* _INPUT ROWS_

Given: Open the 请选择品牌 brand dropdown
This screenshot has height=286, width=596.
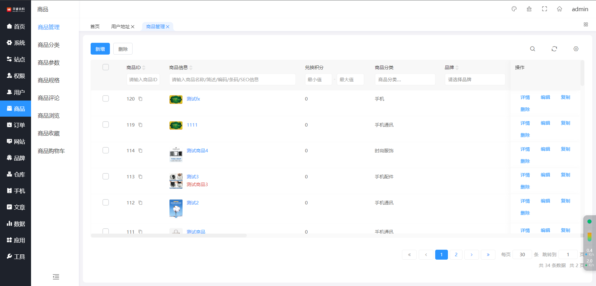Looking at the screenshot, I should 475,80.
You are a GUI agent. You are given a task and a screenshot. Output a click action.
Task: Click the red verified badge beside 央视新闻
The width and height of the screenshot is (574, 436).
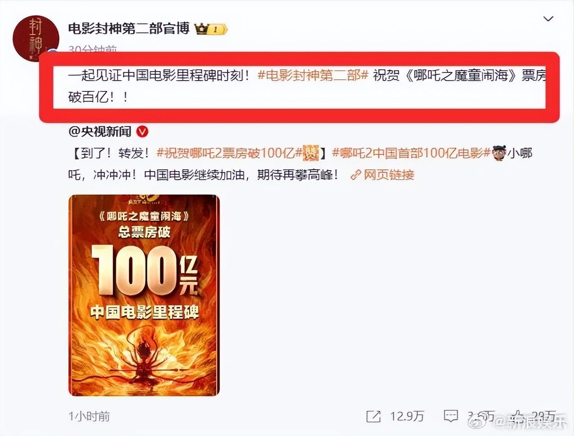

--

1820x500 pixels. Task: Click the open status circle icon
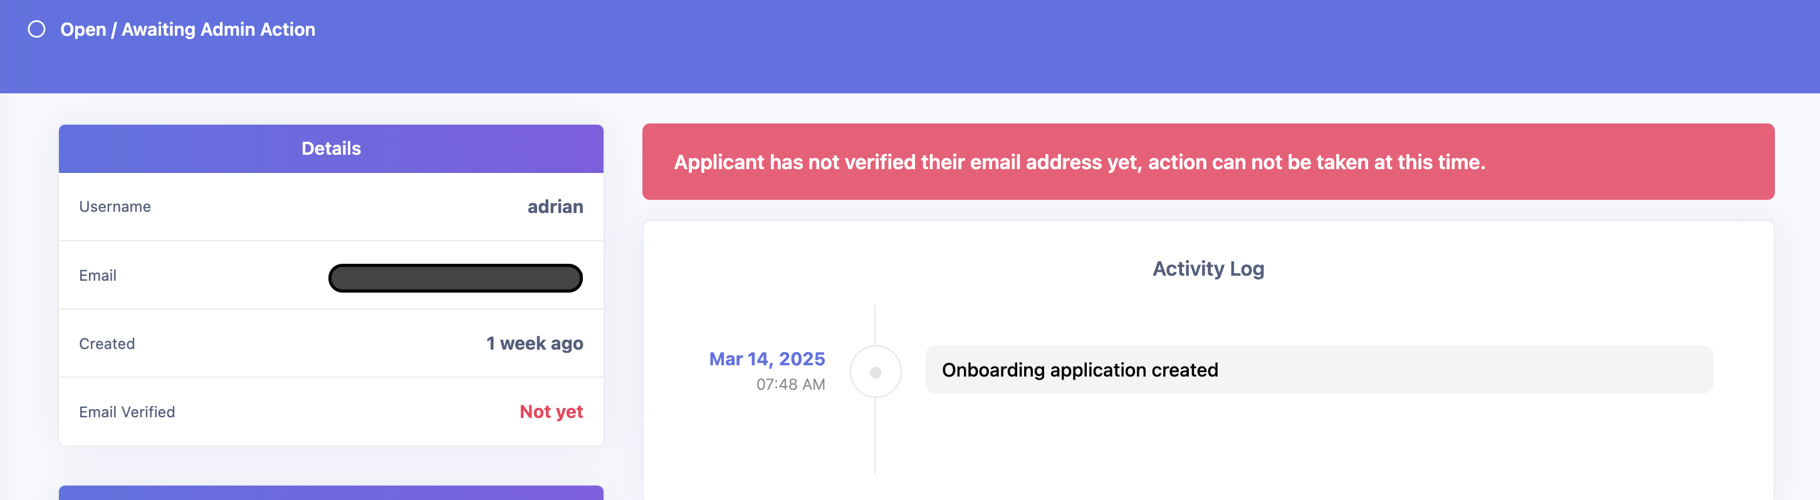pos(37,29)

* _DIRECTION_
Output the lines from the one containing "You are a GUI" through the one containing "The width and", both included, as a JSON list of strings with one string per line and blank lines omitted.

* _COMPLETE RESPONSE_
[
  "You are a GUI agent. You are given a task and a screenshot. Output a click action.",
  "Task: Click the red verified badge beside 央视新闻",
  "The width and height of the screenshot is (574, 436)."
]